### Task
Can the data below be set down again exactly, line for line?

(Dataset entries)
□ □ □ □ □
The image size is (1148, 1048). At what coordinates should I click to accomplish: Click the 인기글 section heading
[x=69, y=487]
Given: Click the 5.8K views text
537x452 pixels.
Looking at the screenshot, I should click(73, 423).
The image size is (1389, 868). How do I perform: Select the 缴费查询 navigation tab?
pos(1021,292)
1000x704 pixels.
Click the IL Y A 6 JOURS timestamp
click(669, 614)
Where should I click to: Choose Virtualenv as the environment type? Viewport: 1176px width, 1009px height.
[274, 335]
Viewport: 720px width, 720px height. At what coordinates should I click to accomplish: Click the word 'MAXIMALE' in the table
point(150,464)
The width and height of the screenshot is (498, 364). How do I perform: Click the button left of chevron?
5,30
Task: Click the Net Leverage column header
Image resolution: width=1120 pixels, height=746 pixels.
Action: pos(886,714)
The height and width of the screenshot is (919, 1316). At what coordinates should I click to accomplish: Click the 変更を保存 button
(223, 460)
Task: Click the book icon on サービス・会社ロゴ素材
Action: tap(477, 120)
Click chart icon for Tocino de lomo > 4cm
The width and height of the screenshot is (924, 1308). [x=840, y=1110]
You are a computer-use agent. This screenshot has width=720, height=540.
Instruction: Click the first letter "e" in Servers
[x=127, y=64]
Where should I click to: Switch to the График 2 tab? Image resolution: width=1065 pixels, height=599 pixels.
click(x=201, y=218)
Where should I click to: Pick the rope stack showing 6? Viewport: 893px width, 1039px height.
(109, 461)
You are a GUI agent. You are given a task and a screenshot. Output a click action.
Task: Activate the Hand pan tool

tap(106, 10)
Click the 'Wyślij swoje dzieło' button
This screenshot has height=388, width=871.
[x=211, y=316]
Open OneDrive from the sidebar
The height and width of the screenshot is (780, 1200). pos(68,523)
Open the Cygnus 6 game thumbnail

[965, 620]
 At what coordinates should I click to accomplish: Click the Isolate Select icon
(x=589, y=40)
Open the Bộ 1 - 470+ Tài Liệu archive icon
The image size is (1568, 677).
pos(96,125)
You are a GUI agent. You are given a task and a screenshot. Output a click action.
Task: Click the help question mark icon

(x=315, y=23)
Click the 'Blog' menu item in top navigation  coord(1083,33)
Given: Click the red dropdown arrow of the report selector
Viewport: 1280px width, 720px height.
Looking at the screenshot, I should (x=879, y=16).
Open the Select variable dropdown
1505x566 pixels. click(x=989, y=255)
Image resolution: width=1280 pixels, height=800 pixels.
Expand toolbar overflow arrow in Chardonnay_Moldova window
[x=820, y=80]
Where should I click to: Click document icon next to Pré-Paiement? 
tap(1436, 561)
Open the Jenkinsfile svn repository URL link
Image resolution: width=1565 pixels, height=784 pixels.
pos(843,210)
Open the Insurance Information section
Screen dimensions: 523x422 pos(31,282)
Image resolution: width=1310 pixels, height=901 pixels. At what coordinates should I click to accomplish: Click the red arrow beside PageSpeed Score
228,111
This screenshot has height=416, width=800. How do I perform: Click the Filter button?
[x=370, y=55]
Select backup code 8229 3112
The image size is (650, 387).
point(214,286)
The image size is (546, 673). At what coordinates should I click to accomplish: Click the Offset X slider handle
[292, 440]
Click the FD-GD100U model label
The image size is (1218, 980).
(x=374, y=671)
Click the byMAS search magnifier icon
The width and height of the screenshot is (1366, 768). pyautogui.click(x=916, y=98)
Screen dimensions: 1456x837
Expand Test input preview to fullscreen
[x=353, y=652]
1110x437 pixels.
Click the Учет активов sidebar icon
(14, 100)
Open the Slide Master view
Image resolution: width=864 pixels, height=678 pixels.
□ □ □ □ □
### Written answer
The image size is (1148, 1048). At what coordinates should I click to accomplish: Click the 인기글 section heading
[x=69, y=487]
Given: Click the 5.8K views text
537x452 pixels.
Looking at the screenshot, I should click(73, 423).
The image size is (1389, 868). How do I perform: Select the 缴费查询 navigation tab?
pos(1021,292)
1000x704 pixels.
Click the IL Y A 6 JOURS timestamp
click(669, 614)
Where should I click to: Choose Virtualenv as the environment type? Viewport: 1176px width, 1009px height.
[274, 335]
Viewport: 720px width, 720px height. At what coordinates should I click to accomplish: Click the word 'MAXIMALE' in the table
point(150,464)
The width and height of the screenshot is (498, 364). How do I perform: Click the button left of chevron?
5,30
Task: Click the Net Leverage column header
Image resolution: width=1120 pixels, height=746 pixels.
Action: pos(886,714)
The height and width of the screenshot is (919, 1316). At what coordinates should I click to accomplish: Click the 変更を保存 button
(223, 460)
Task: Click the book icon on サービス・会社ロゴ素材
Action: tap(477, 120)
Click chart icon for Tocino de lomo > 4cm
The width and height of the screenshot is (924, 1308). [x=840, y=1110]
You are a computer-use agent. This screenshot has width=720, height=540.
Instruction: Click the first letter "e" in Servers
[x=127, y=64]
Where should I click to: Switch to the График 2 tab? Image resolution: width=1065 pixels, height=599 pixels.
click(x=201, y=218)
Where should I click to: Pick the rope stack showing 6? Viewport: 893px width, 1039px height.
(109, 461)
You are a GUI agent. You are given a task and a screenshot. Output a click action.
Task: Activate the Hand pan tool

tap(106, 10)
Click the 'Wyślij swoje dzieło' button
This screenshot has height=388, width=871.
[x=211, y=316]
Open OneDrive from the sidebar
The height and width of the screenshot is (780, 1200). pos(68,523)
Open the Cygnus 6 game thumbnail

[965, 620]
 At what coordinates should I click to accomplish: Click the Isolate Select icon
(x=589, y=40)
Open the Bộ 1 - 470+ Tài Liệu archive icon
The image size is (1568, 677).
pos(96,125)
You are a GUI agent. You are given a task and a screenshot. Output a click action.
Task: Click the help question mark icon

(x=315, y=23)
Click the 'Blog' menu item in top navigation  coord(1083,33)
Given: Click the red dropdown arrow of the report selector
Viewport: 1280px width, 720px height.
Looking at the screenshot, I should (x=879, y=16).
Open the Select variable dropdown
1505x566 pixels. click(x=989, y=255)
Image resolution: width=1280 pixels, height=800 pixels.
Expand toolbar overflow arrow in Chardonnay_Moldova window
[x=820, y=80]
Where should I click to: Click document icon next to Pré-Paiement? 
tap(1436, 561)
Open the Jenkinsfile svn repository URL link
Image resolution: width=1565 pixels, height=784 pixels.
pos(843,210)
Open the Insurance Information section
Screen dimensions: 523x422 pos(31,282)
Image resolution: width=1310 pixels, height=901 pixels. At what coordinates should I click to accomplish: Click the red arrow beside PageSpeed Score
228,111
This screenshot has height=416, width=800. How do I perform: Click the Filter button?
[x=370, y=55]
Select backup code 8229 3112
The image size is (650, 387).
point(214,286)
The image size is (546, 673). At what coordinates should I click to accomplish: Click the Offset X slider handle
[292, 440]
Click the FD-GD100U model label
The image size is (1218, 980).
(x=374, y=671)
Click the byMAS search magnifier icon
The width and height of the screenshot is (1366, 768). pyautogui.click(x=916, y=98)
Screen dimensions: 1456x837
Expand Test input preview to fullscreen
[x=353, y=652]
1110x437 pixels.
Click the Учет активов sidebar icon
(14, 100)
Open the Slide Master view
Image resolution: width=864 pixels, height=678 pixels.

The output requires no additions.